Why it matters: This new league, set to start in 2023, "would bring about the most significant restructuring of elite European soccer since the 1950s, and could herald the largest transfer of wealth to a small set of teams in modern sports history," writes NYT's Tariq Panja.
- The founding clubs: AC Milan, Arsenal, Atlético Madrid, Chelsea, Barcelona, Inter Milan, Juventus, Liverpool, Manchester City, Manchester United, Real Madrid, Tottenham (with three more to come).
- The financing: JPMorgan confirmed that they will underwrite the project. Each founding member would be provided at the start with ~$400 million, which is more than four times what the winner of the Champions League took home in 2020.

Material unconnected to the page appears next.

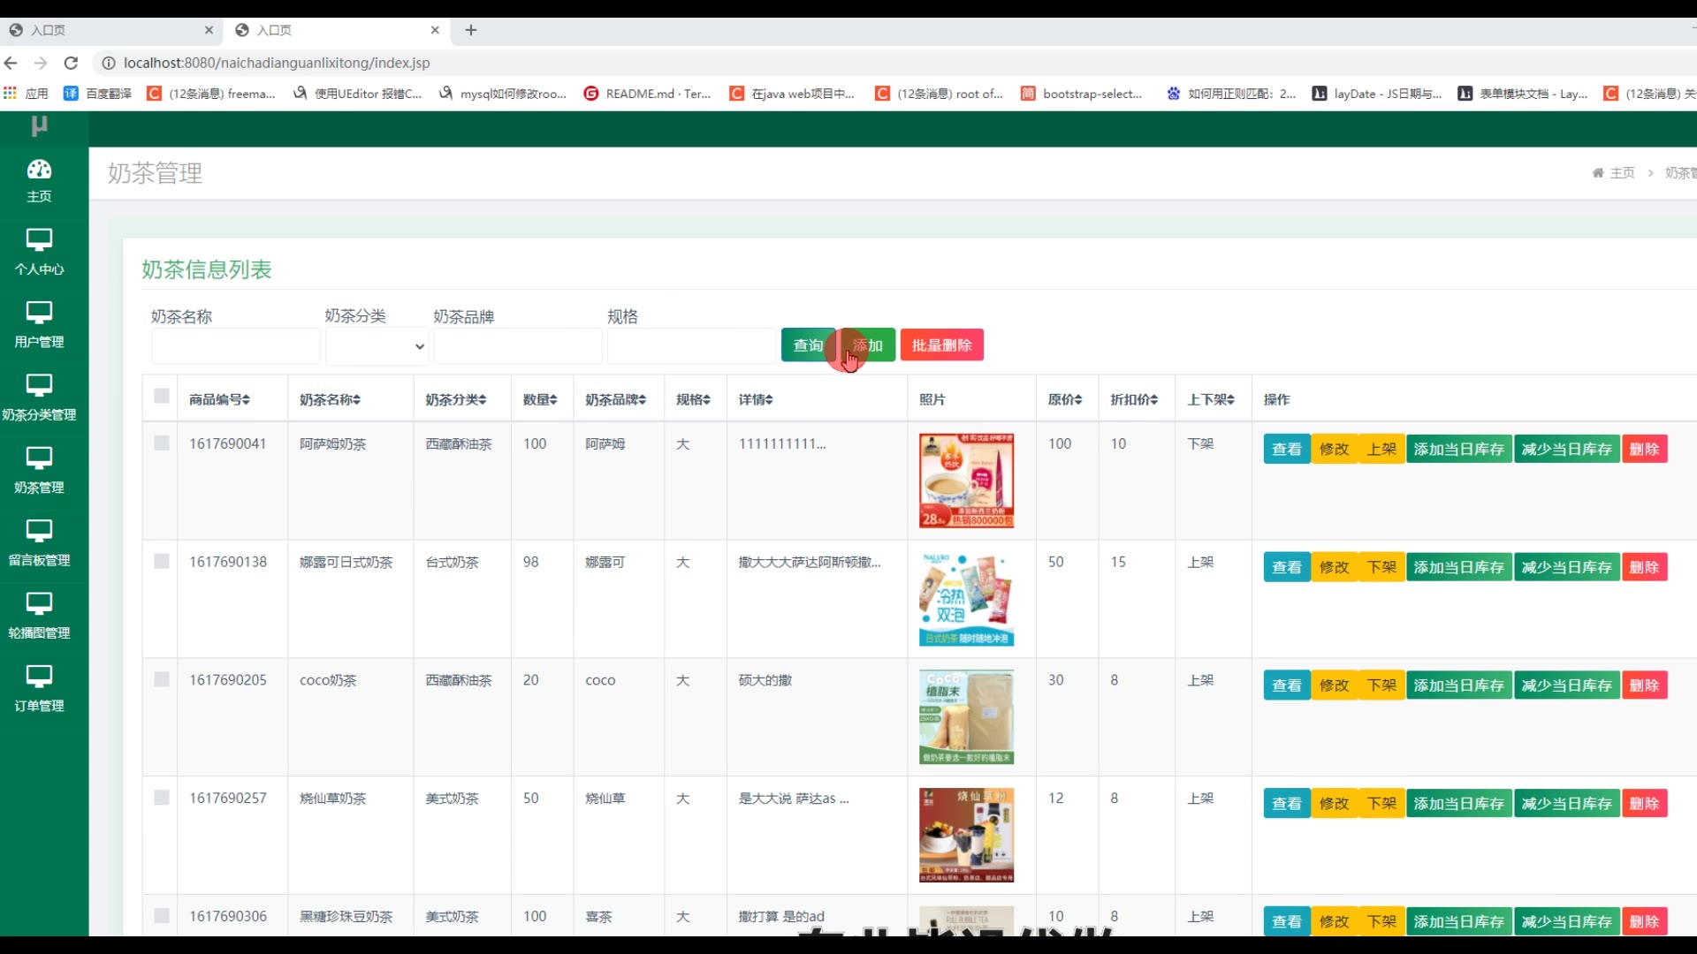Click the 奶茶名称 search input field
This screenshot has width=1697, height=954.
click(235, 346)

How it works: Instead of having to qualify for the Champions League each year, the 15 founding members would compete annually in the Super League, irrespective of their domestic league performance.

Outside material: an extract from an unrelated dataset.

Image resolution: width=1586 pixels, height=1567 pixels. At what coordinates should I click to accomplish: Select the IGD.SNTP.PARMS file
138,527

- The final five spots in the 20-team league would then be filled through some form of qualifying (this remains unclear).
- The tournament would feature two groups of 10, playing home and away matches, with eight clubs advancing to the quarterfinals.
The response: UEFA responded to the threat by unanimously voting to revamp the Champions League with an expanded field (from 32 to 36) and more group stage games (from six to 10 per team).
- England's Premier League, Spain's La Liga and Italy's Serie A all denounced the breakaway league proposal, as did European politicians like British Prime Minister Boris Johnson.
- Open competition and promotion/relegation are core pillars of European soccer, so this Super League — which is closer in concept to closed leagues like the NFL or NBA — would alter the fabric of the sport.
The big picture: Europe's wealthiest clubs have long sought a better way to monetize their global popularity.
- By forming their own competition, they believe they can better leverage their brands without smaller, less attractive clubs diluting their value.
- It's a similar dynamic to the one that exists in college football, where most Power 5 leaders are interested in breaking away from the NCAA.